Alone and isolated from friends and family, Johanna struggles to navigate her husband's increasingly violent temper and manipulative behavior. Exploited to help him dig in the mines for the legendary black opal, Johanna faces a miserable life, filled with fear and abuse. Her fate seems sealed—unless she kills him first.
Helga Zeiner is a German born Canadian author. She left her home town Augsburg at age eighteen to explore the world. In the following fourteen years she has lived and worked in Australia and Asia, writing in her spare time.
Several of her thrilling novels have been on the Amazon bestseller list and enjoy an enthusiastic fan base.
She now lives with her husband on a country estate in the wilderness of British Columbia, devoting all her time to writing.
I was asked to name four writers who influenced me most.
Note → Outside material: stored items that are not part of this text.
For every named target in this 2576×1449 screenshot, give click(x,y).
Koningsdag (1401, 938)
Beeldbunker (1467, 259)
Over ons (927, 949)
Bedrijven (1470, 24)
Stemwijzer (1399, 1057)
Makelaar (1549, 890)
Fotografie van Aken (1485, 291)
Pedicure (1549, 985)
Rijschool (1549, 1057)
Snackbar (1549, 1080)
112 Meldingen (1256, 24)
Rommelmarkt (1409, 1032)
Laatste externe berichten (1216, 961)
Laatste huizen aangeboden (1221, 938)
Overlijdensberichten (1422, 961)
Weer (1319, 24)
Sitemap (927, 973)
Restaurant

When I was a child, my father, an avid reader, gave me the collected works of Karl May, the beloved German writer of travel adventure novels. I began with ‘Winnetou’, and was immediately hooked on the joy of immersing myself into a story. As a teenager, I discovered Stephen King, reading ‘Carrie’ first, an experience which sparked my love for dark tales of misunderstood youth, strange phenomena and broken spirits. This path was further explored by reading a gazillion psychological novels. Gone Girl by Gillian Flynn comes to mind, a book I must have read three times already. And final, the crowning number one of great authors who inspire me is Chris Bohjalian. Reading his novel Midwives made me shiver with desire to reach his level of what I call word-mastery.
Of course, there are many more writers worthy of mention, but those four always have a place in my heart. Thinking about the seemingly rather odd mix now (a long dead mind-adventurer, a very much alive master of mystery, an explorer of dark secrets, a literary artist) I realize the combination makes sense when I look at my own writing to date. Entertain, create suspense – and, do it well, that’s what writing is all about.
Mine Forever: A Survivor Psychological Thriller
Relief. He is there. He’ll be able to drive me back to Johanna. Damn Dieter. I placed my foot on the ladder and carefully made my way down, one step at a time. This damn thing is making a noise like a baby rattle. How old are those anchors that secure it to the earthen wall of the manhole anyway? Can’t be trusted. Going back up crossed my mind but then Kurt called again, reassuring me. “I really need a hand down here,” he yelled. The deeper I went, the narrower the space around me got, with the light from above fading fast. What am I doing climbing into this hellhole right into Satan’s maw? And there he was, standing at the last rung, holding the ladder for me, shining the lamp above his helmet right into my face.